§ **Task item**:
Determine the number of lines in the data below that contain the string "Facebook", and respond with that number alone.

Data items

★ ★ ★ ★ ★ ★ ★

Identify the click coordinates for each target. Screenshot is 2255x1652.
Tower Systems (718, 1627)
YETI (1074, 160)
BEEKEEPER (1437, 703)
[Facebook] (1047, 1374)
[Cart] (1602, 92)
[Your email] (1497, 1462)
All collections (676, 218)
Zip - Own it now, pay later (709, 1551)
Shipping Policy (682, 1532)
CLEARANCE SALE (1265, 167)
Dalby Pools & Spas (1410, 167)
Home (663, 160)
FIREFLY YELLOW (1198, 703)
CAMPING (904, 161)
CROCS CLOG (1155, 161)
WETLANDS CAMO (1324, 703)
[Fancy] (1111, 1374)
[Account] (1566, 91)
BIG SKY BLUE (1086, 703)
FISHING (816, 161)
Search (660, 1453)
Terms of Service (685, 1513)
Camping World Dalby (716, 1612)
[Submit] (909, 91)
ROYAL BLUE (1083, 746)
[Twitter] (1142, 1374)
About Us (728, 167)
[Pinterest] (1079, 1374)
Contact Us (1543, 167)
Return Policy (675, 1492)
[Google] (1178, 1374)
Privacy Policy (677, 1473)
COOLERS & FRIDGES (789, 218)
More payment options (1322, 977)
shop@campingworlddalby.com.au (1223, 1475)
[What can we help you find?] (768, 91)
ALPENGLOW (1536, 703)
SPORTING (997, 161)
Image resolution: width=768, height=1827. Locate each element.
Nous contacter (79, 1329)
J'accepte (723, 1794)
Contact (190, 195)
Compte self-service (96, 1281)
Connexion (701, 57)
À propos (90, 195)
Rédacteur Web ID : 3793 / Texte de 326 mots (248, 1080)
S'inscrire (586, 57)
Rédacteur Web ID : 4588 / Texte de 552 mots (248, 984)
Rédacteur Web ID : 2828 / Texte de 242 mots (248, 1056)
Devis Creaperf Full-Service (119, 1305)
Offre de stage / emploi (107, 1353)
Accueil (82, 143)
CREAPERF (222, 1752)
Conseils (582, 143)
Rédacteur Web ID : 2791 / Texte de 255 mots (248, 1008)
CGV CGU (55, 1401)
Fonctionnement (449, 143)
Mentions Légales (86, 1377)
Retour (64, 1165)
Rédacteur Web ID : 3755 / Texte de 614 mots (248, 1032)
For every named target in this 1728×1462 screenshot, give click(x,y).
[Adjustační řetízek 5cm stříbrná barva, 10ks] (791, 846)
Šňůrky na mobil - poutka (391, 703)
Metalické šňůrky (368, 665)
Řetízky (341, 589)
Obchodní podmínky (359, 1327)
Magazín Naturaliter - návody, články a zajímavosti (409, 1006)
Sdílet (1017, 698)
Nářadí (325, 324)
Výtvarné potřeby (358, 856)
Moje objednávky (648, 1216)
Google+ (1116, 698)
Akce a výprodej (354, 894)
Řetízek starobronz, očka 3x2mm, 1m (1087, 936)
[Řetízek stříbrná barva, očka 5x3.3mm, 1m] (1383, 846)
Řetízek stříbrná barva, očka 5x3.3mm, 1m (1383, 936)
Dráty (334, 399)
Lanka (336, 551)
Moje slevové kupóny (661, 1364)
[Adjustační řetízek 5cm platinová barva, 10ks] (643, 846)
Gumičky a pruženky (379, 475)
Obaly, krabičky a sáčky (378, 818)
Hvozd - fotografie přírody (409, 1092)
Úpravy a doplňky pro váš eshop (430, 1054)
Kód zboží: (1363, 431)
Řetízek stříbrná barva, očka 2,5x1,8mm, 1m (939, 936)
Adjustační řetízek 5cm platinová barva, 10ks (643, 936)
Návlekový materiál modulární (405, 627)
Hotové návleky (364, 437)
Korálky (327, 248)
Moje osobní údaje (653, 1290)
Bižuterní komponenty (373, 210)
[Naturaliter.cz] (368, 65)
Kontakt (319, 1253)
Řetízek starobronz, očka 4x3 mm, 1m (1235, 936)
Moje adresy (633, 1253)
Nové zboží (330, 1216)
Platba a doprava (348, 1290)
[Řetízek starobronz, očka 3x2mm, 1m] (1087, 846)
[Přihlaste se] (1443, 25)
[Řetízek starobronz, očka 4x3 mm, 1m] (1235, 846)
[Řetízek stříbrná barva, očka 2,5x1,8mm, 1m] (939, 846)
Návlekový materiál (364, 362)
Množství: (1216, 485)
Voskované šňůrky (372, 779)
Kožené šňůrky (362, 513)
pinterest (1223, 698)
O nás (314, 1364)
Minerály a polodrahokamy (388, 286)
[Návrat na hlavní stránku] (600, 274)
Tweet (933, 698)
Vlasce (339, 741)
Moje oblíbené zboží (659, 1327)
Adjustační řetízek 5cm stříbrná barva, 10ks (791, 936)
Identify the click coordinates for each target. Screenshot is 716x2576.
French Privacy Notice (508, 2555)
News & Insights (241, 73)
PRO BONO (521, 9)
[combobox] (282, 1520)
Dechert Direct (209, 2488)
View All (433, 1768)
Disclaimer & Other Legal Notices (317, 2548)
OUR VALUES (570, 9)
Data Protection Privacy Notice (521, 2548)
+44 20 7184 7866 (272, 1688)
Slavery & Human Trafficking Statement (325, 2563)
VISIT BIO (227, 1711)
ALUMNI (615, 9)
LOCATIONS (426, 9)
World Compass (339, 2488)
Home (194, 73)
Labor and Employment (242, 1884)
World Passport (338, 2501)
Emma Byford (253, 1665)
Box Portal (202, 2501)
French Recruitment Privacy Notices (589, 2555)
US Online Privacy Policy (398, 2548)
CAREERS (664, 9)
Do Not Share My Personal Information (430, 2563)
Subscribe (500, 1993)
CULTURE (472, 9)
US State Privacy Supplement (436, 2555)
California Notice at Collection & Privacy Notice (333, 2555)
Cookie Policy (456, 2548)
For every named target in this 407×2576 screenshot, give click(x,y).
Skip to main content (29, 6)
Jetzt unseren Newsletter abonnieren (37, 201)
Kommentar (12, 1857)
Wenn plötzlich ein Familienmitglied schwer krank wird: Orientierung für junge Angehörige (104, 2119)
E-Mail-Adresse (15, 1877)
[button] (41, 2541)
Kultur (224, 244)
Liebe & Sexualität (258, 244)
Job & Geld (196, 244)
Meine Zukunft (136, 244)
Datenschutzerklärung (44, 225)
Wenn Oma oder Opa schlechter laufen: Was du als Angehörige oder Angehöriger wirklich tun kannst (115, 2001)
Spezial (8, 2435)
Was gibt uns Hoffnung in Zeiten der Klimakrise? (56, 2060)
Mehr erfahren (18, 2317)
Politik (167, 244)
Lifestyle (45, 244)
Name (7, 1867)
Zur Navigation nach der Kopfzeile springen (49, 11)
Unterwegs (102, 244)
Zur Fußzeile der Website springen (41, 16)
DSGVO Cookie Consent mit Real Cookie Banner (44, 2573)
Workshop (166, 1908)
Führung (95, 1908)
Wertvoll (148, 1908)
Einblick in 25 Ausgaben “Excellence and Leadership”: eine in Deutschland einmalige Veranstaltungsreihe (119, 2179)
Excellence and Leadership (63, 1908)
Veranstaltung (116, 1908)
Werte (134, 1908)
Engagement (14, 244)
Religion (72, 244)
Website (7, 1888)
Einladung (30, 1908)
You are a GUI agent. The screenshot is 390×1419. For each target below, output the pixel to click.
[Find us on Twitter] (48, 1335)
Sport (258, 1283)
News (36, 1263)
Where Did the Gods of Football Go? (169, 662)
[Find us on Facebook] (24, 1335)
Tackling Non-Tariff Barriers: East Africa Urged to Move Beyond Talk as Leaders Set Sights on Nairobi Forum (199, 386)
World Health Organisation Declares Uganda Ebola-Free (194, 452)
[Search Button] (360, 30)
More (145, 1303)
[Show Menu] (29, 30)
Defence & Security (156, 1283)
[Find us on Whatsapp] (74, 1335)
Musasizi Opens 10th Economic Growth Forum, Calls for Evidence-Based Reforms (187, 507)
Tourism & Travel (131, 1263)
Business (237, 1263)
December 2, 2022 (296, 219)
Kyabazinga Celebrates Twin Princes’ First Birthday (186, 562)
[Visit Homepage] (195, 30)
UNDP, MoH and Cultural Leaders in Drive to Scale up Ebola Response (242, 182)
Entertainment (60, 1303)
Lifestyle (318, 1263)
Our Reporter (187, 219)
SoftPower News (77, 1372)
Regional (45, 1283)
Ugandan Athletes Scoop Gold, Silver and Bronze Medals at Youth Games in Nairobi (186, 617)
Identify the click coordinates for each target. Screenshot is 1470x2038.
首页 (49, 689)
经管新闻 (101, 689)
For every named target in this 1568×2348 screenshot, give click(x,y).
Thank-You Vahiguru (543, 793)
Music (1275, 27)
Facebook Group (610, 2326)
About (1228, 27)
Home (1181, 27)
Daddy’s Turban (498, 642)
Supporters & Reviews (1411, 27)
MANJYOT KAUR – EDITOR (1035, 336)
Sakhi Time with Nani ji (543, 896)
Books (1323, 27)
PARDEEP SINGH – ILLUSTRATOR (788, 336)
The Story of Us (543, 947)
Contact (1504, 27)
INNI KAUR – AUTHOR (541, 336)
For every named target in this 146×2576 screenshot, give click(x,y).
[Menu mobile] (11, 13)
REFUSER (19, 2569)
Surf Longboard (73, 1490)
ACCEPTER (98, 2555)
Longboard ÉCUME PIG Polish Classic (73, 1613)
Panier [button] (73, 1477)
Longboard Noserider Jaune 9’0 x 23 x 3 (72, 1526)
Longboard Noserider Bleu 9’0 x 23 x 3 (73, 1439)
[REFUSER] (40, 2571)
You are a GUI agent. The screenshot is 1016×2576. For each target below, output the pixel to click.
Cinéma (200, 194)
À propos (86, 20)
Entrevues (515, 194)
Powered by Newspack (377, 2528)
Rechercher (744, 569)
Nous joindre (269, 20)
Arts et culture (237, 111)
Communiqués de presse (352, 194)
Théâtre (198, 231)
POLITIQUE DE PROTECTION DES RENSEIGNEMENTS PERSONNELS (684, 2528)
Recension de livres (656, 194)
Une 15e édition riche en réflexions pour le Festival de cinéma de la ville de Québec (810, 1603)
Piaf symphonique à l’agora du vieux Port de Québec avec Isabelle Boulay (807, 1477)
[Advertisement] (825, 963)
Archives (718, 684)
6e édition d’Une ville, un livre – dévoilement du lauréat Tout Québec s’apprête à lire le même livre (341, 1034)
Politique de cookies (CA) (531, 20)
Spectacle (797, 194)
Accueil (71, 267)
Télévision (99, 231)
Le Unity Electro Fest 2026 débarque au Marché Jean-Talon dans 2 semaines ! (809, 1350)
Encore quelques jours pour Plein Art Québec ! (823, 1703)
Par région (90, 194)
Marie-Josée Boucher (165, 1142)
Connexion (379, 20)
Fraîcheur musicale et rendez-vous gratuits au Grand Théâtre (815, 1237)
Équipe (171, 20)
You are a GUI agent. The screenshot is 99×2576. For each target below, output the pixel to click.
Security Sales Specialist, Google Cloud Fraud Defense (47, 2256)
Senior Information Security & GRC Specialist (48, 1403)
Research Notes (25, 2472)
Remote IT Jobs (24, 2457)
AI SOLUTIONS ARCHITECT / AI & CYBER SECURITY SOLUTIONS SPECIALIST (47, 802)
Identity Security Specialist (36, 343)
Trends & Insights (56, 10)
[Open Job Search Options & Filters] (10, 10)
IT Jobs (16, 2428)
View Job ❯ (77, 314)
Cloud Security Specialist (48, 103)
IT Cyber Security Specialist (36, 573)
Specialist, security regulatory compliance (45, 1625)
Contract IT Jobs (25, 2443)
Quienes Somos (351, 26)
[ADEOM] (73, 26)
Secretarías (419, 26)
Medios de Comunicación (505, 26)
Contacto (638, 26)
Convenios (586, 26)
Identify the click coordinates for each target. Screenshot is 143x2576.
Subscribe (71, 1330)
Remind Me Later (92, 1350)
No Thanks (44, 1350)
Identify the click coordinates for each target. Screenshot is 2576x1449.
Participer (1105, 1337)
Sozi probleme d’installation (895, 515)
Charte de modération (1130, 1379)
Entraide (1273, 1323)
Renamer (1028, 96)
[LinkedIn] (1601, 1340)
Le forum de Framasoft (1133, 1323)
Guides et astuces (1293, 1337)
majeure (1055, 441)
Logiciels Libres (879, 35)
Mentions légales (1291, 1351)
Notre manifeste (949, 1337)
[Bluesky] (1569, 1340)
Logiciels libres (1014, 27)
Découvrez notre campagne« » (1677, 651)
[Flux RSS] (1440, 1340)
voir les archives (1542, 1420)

★ ★ ★ ★ ★ ★ ★

§ **Exercise output**:
3